- Source extract

____

Saturday, December 5, 2009

Lost Week

I phrased this blog as the documentation of an experiment in minimalist running and long distance running, and like any experiment there are bound to be some rough patches. This last week has been one of those. In the last six days I've gone all of five and a half miles, owing to pain in my left foot that did not clear up as expeditiously as I could hope. It hasn't been debilitating, but it's got that "wrong" kind of feel, and I reluctantly made the decision to scrap my mileage plans and rest it.

How infuriating that is! I hate these periods of low-to-no mileage. It affects my mood and my appetite, not to mention leaving me restless, as the remaining 95% of me is crying out to get moving, go somewhere, do something. All last week I kept wanting to stand up, shift all my weight onto the outer edge of my left foot, then gradually roll inward until my balance was on my big toe. About half-way across--there! Like rubbing your tongue against a sore tooth--it's obscurely comforting to be reminded that yes indeed, it still hurts.

____

- Problem requirements
Please answer from the "Lost Week" blog post: how many miles did the writer cover in the last six days? The records have nothing to do with this.

- Stored data
____

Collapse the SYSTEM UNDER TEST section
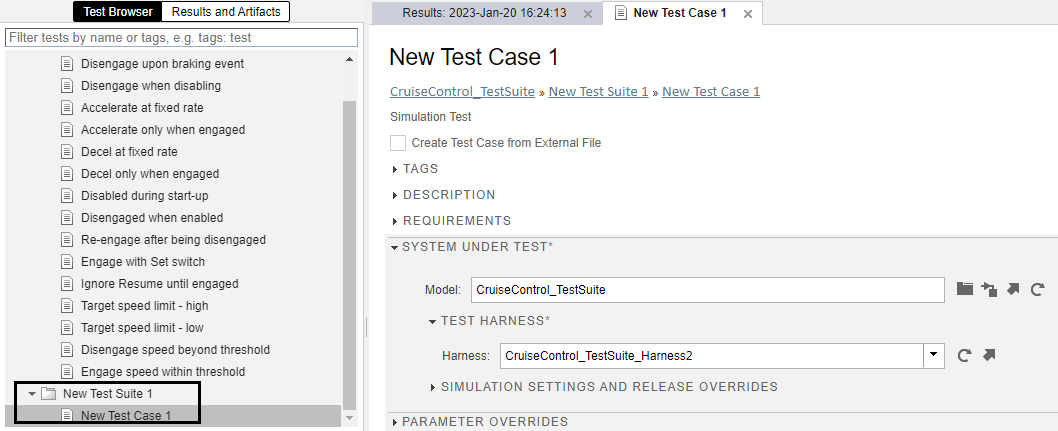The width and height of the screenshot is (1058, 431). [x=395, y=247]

____

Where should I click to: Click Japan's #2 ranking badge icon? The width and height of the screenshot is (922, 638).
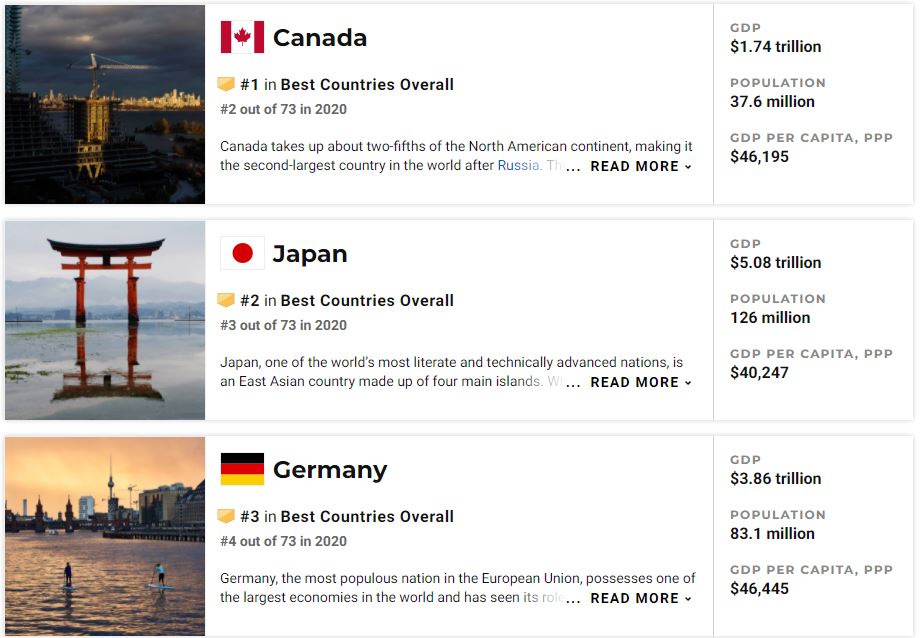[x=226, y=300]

____

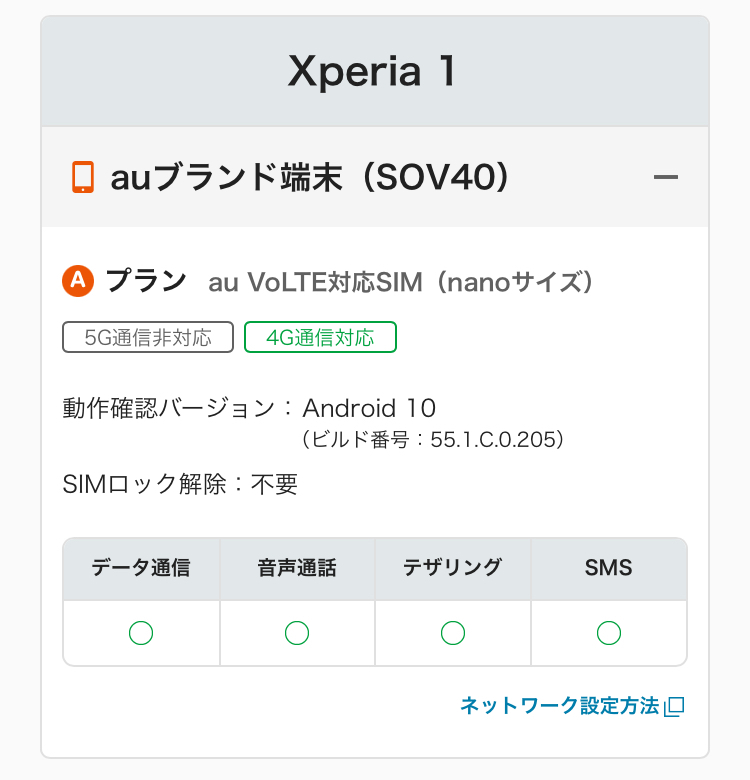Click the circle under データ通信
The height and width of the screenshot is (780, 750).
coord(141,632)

____

- Solution for this exercise
Five and a half miles.